■ To do
Could you edit the data below so that "Sesderma" becomes "SESDERMA" wherever it occurs, with every other part left unchanged?

____ Given entries

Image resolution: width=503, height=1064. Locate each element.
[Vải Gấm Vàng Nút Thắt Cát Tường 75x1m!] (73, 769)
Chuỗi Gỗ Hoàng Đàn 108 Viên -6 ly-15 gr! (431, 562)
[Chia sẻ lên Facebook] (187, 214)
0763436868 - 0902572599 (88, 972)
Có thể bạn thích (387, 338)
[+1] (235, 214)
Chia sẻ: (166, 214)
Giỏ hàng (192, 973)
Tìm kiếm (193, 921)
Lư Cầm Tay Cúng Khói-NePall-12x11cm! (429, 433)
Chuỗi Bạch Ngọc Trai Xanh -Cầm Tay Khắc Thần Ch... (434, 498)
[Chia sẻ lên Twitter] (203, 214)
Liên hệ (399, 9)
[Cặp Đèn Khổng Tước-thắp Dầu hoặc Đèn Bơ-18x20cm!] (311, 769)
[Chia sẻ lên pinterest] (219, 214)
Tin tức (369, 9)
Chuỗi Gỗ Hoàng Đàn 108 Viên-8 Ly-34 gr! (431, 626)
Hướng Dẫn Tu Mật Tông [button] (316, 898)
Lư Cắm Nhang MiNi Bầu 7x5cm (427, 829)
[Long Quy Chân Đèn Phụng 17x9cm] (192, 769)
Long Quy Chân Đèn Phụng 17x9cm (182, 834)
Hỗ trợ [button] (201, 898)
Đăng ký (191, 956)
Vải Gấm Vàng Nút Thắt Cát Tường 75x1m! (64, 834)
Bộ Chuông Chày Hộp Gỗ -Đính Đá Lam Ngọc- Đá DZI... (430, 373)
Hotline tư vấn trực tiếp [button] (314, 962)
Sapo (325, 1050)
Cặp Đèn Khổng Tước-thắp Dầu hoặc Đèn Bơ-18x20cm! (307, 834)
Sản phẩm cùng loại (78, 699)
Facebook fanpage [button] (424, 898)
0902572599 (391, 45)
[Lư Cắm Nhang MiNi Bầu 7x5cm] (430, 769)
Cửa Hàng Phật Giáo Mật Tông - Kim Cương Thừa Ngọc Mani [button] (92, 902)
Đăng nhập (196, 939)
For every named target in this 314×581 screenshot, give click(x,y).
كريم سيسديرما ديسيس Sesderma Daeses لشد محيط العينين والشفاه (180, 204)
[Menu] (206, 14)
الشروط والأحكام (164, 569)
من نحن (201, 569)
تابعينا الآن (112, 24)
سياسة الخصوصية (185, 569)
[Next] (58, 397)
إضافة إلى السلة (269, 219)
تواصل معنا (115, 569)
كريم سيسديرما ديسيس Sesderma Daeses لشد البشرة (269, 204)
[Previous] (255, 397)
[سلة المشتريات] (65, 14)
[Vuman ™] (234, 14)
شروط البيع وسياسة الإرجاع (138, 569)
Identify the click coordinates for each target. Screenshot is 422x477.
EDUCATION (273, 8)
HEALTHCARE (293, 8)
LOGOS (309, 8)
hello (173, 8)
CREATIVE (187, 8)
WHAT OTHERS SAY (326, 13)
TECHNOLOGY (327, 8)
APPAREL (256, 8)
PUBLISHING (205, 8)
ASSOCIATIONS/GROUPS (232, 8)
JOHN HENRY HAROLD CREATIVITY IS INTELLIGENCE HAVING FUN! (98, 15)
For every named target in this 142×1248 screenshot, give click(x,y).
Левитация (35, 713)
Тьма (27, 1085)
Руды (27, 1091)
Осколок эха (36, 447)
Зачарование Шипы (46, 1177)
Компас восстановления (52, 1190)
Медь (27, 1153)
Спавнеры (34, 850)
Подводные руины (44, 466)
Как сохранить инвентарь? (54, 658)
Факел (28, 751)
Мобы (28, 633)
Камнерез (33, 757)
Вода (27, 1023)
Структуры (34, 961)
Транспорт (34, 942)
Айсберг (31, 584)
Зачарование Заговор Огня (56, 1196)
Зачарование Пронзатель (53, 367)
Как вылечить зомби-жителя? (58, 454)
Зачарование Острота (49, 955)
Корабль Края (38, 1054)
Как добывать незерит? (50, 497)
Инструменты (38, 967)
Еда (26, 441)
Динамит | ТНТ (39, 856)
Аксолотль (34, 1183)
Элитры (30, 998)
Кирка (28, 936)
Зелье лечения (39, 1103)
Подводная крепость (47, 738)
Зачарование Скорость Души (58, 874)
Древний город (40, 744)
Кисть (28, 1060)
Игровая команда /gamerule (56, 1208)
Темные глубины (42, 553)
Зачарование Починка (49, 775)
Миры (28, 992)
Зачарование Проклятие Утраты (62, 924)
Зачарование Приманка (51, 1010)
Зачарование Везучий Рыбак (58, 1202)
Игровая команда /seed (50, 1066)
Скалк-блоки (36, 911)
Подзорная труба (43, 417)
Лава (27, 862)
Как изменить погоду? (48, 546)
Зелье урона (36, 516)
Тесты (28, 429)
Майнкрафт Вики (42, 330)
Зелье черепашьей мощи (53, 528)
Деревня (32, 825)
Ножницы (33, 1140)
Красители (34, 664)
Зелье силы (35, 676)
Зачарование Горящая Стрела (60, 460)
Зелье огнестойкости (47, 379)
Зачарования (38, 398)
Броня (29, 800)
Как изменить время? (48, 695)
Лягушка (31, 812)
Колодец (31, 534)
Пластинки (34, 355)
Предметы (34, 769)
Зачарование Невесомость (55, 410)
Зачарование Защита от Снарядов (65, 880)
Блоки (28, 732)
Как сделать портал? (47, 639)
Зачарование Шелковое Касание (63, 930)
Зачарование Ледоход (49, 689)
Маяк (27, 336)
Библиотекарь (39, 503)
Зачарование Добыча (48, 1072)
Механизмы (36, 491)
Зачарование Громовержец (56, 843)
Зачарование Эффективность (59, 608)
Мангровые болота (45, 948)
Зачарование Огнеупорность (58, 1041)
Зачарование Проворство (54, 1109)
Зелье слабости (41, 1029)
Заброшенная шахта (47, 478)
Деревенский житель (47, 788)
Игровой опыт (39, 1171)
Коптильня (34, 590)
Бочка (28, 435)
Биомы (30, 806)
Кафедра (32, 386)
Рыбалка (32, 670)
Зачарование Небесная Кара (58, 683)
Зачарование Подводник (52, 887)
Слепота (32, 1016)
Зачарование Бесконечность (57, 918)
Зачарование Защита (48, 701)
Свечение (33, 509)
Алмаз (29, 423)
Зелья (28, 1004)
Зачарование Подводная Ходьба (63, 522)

________

■ Written solution
Image resolution: width=503, height=1064. Locate each element.
[Vải Gấm Vàng Nút Thắt Cát Tường 75x1m!] (73, 769)
Chuỗi Gỗ Hoàng Đàn 108 Viên -6 ly-15 gr! (431, 562)
[Chia sẻ lên Facebook] (187, 214)
0763436868 - 0902572599 (88, 972)
Có thể bạn thích (387, 338)
[+1] (235, 214)
Chia sẻ: (166, 214)
Giỏ hàng (192, 973)
Tìm kiếm (193, 921)
Lư Cầm Tay Cúng Khói-NePall-12x11cm! (429, 433)
Chuỗi Bạch Ngọc Trai Xanh -Cầm Tay Khắc Thần Ch... (434, 498)
[Chia sẻ lên Twitter] (203, 214)
Liên hệ (399, 9)
[Cặp Đèn Khổng Tước-thắp Dầu hoặc Đèn Bơ-18x20cm!] (311, 769)
[Chia sẻ lên pinterest] (219, 214)
Tin tức (369, 9)
Chuỗi Gỗ Hoàng Đàn 108 Viên-8 Ly-34 gr! (431, 626)
Hướng Dẫn Tu Mật Tông [button] (316, 898)
Lư Cắm Nhang MiNi Bầu 7x5cm (427, 829)
[Long Quy Chân Đèn Phụng 17x9cm] (192, 769)
Long Quy Chân Đèn Phụng 17x9cm (182, 834)
Hỗ trợ [button] (201, 898)
Đăng ký (191, 956)
Vải Gấm Vàng Nút Thắt Cát Tường 75x1m! (64, 834)
Bộ Chuông Chày Hộp Gỗ -Đính Đá Lam Ngọc- Đá DZI... (430, 373)
Hotline tư vấn trực tiếp [button] (314, 962)
Sapo (325, 1050)
Cặp Đèn Khổng Tước-thắp Dầu hoặc Đèn Bơ-18x20cm! (307, 834)
Sản phẩm cùng loại (78, 699)
Facebook fanpage [button] (424, 898)
0902572599 (391, 45)
[Lư Cắm Nhang MiNi Bầu 7x5cm] (430, 769)
Cửa Hàng Phật Giáo Mật Tông - Kim Cương Thừa Ngọc Mani [button] (92, 902)
Đăng nhập (196, 939)
For every named target in this 314×581 screenshot, give click(x,y).
كريم سيسديرما ديسيس SESDERMA Daeses لشد محيط العينين والشفاه (180, 204)
[Menu] (206, 14)
الشروط والأحكام (164, 569)
من نحن (201, 569)
تابعينا الآن (112, 24)
سياسة الخصوصية (185, 569)
[Next] (58, 397)
إضافة إلى السلة (269, 219)
تواصل معنا (115, 569)
كريم سيسديرما ديسيس SESDERMA Daeses لشد البشرة (269, 204)
[Previous] (255, 397)
[سلة المشتريات] (65, 14)
[Vuman ™] (234, 14)
شروط البيع وسياسة الإرجاع (138, 569)
Identify the click coordinates for each target. Screenshot is 422x477.
EDUCATION (273, 8)
HEALTHCARE (293, 8)
LOGOS (309, 8)
hello (173, 8)
CREATIVE (187, 8)
WHAT OTHERS SAY (326, 13)
TECHNOLOGY (327, 8)
APPAREL (256, 8)
PUBLISHING (205, 8)
ASSOCIATIONS/GROUPS (232, 8)
JOHN HENRY HAROLD CREATIVITY IS INTELLIGENCE HAVING FUN! (98, 15)
For every named target in this 142×1248 screenshot, give click(x,y).
Левитация (35, 713)
Тьма (27, 1085)
Руды (27, 1091)
Осколок эха (36, 447)
Зачарование Шипы (46, 1177)
Компас восстановления (52, 1190)
Медь (27, 1153)
Спавнеры (34, 850)
Подводные руины (44, 466)
Как сохранить инвентарь? (54, 658)
Факел (28, 751)
Мобы (28, 633)
Камнерез (33, 757)
Вода (27, 1023)
Структуры (34, 961)
Транспорт (34, 942)
Айсберг (31, 584)
Зачарование Заговор Огня (56, 1196)
Зачарование Пронзатель (53, 367)
Как вылечить зомби-жителя? (58, 454)
Зачарование Острота (49, 955)
Корабль Края (38, 1054)
Как добывать незерит? (50, 497)
Инструменты (38, 967)
Еда (26, 441)
Динамит | ТНТ (39, 856)
Аксолотль (34, 1183)
Элитры (30, 998)
Кирка (28, 936)
Зелье лечения (39, 1103)
Подводная крепость (47, 738)
Зачарование Скорость Души (58, 874)
Древний город (40, 744)
Кисть (28, 1060)
Игровая команда /gamerule (56, 1208)
Темные глубины (42, 553)
Зачарование Починка (49, 775)
Миры (28, 992)
Зачарование Проклятие Утраты (62, 924)
Зачарование Приманка (51, 1010)
Зачарование Везучий Рыбак (58, 1202)
Игровая команда /seed (50, 1066)
Скалк-блоки (36, 911)
Подзорная труба (43, 417)
Лава (27, 862)
Как изменить погоду? (48, 546)
Зелье урона (36, 516)
Тесты (28, 429)
Майнкрафт Вики (42, 330)
Зелье черепашьей мощи (53, 528)
Деревня (32, 825)
Ножницы (33, 1140)
Красители (34, 664)
Зелье силы (35, 676)
Зачарование Горящая Стрела (60, 460)
Зелье огнестойкости (47, 379)
Зачарования (38, 398)
Броня (29, 800)
Как изменить время? (48, 695)
Лягушка (31, 812)
Колодец (31, 534)
Пластинки (34, 355)
Предметы (34, 769)
Зачарование Невесомость (55, 410)
Зачарование Защита от Снарядов (65, 880)
Блоки (28, 732)
Как сделать портал? (47, 639)
Зачарование Шелковое Касание (63, 930)
Зачарование Ледоход (49, 689)
Маяк (27, 336)
Библиотекарь (39, 503)
Зачарование Добыча (48, 1072)
Механизмы (36, 491)
Зачарование Громовержец (56, 843)
Зачарование Эффективность (59, 608)
Мангровые болота (45, 948)
Зачарование Огнеупорность (58, 1041)
Зачарование Проворство (54, 1109)
Зелье слабости (41, 1029)
Заброшенная шахта (47, 478)
Деревенский житель (47, 788)
Игровой опыт (39, 1171)
Коптильня (34, 590)
Бочка (28, 435)
Биомы (30, 806)
Кафедра (32, 386)
Рыбалка (32, 670)
Зачарование Небесная Кара (58, 683)
Зачарование Подводник (52, 887)
Слепота (32, 1016)
Зачарование Бесконечность (57, 918)
Зачарование Защита (48, 701)
Свечение (33, 509)
Алмаз (29, 423)
Зелья (28, 1004)
Зачарование Подводная Ходьба (63, 522)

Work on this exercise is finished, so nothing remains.